Die ebenfalls veranlasste Prüfung weiterer rund 400 Abfallfirmen wie Sortier- oder Recyclinganlagen werde voraussichtlich Ende April abgeschlossen sein. Dann seien Aussagen möglich zum tatsächlichen Ausmaß unerlaubter Abfallentsorgung in Sachsen-Anhalt. „Unser Ziel ist es aufzudecken, wo es Probleme gibt, und festzulegen, wie man dagegen vorgehen kann“, sagte die Ministerin. „Es ist nicht hinnehmbar, wenn es kriminelle Aktivitäten gibt, die einer ganzen Branche und einem ganzen Land schaden.

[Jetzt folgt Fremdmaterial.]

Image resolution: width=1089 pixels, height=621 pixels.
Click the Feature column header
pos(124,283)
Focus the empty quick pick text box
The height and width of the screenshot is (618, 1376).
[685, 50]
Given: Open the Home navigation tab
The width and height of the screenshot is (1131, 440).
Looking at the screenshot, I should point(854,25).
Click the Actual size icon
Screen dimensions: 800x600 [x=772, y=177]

Nach Angaben des Landesamts für Geologie und Bergwesen in Halle gab es in 3 von 76 Ton- und anderen Gruben, für die diese Behörde zuständig ist, Probleme. Dort hätten Unbekannte Bauschutt entsorgt, der inzwischen weggeräumt worden sei, sagte Vize-Präsident Frank Esters der dpa. Die Betreiber hätten Anzeige erstattet. In der kommenden Woche beginne die Tiefenprüfung: Mit Baggern und Rammen würden dann Proben aus tieferen Teilen der Gruben entnommen und analysiert. Erlaubt ist in den Ton-, Sand- oder Kiesgruben die Ablagerung mineralischen Mülls. Das gilt auch für die 137 Kies- oder Sandgruben, für deren Überwachung regionale Behörden zuständig sind. Laut Wernicke stehen auch hier in einigen Fällen Tiefenprüfungen an.

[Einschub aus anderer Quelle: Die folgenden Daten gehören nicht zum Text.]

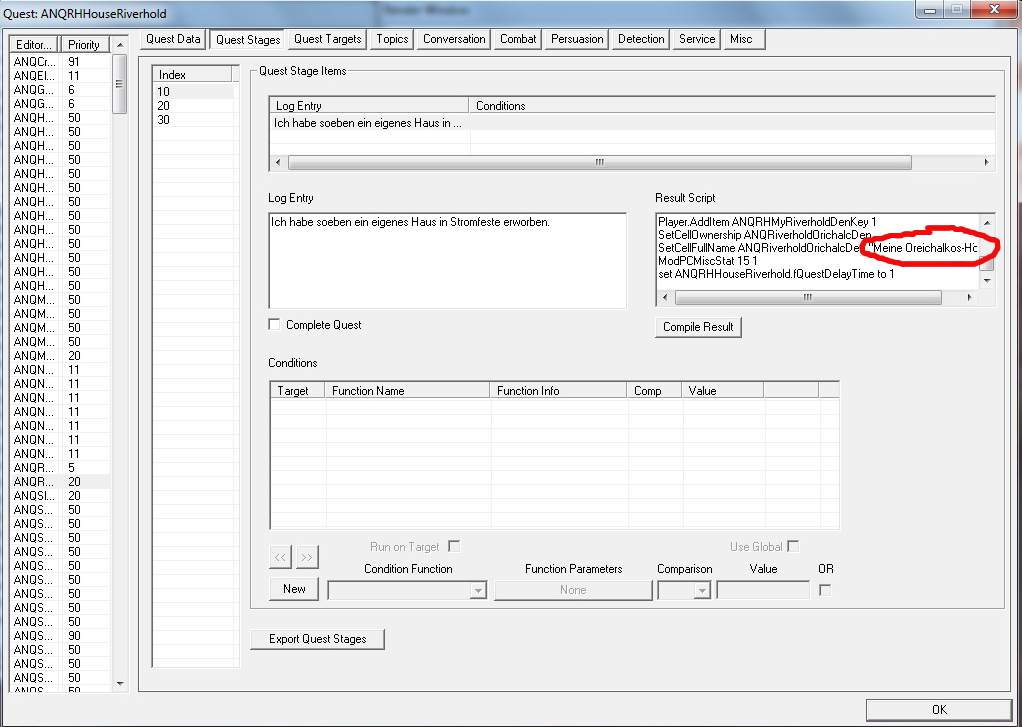Click the next condition arrow button

tap(307, 557)
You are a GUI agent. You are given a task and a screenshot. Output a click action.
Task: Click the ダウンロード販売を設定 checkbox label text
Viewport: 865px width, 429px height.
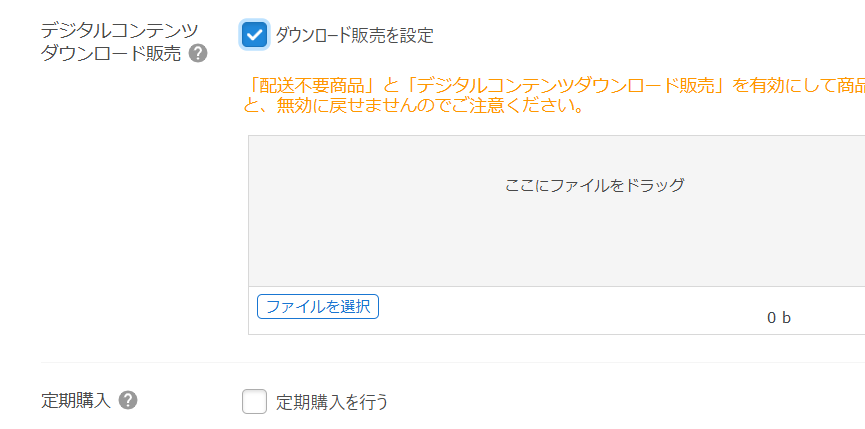tap(354, 36)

In mehreren der etwa 400 Abfallbehandlungsanlagen gibt es nach Aussage von Behörden den Verdacht auf unerlaubte Machenschaften. So soll ein Entsorgungsunternehmen aus Krumpa (Saalekreis) bis zu 70.000 Tonnen Bauabfälle mit Plastikmüll vermischt, falsch deklariert und illegal entsorgt haben, wie die „Mitteldeutsche Zeitung“ (MZ) am Freitag unter Berufung auf Kreisverwaltung und Landesverwaltungsamt berichtete. Das Material sei vermutlich in die Deponien Freyburg-Zeuchfeld (Burgenlandkreis) sowie die Tongruben Vehlitz und Rietzel (beide Jerichower Land) gegangen. Die Staatsanwaltschaft Halle ermittelt seit Januar, die Firma wies die Vorwürfe zurück.

Der Landkreis Mansfeld-Südharz hatte in der vergangenen Woche ein Verfahren zur teilweisen Stilllegung einer Recyclinganlage in Sangerhausen-Riestedt eingeleitet, weil dort ein nicht genehmigtes Gemisch aus Kunststoff- und mineralischen Abfällen hergestellt worden sein soll. Ein Teil des Materials soll nach Thüringen und - nach jüngsten MZ-Recherchen - auch nach Möckern gelangt sein.

Auslöser für die umfangreichen Prüfungen war der Fund von Hausmüll in einer Tongrube in Vehlitz. Kurz darauf wurde bekannt, dass in der nahe gelegenen Tongrube Möckern giftige Gase austreten, auch hier müssen laut Bergamt andere als die erlaubten Stoffe abgelagert worden sein. In beiden Fällen ermittelt ebenfalls die Staatsanwaltschaft.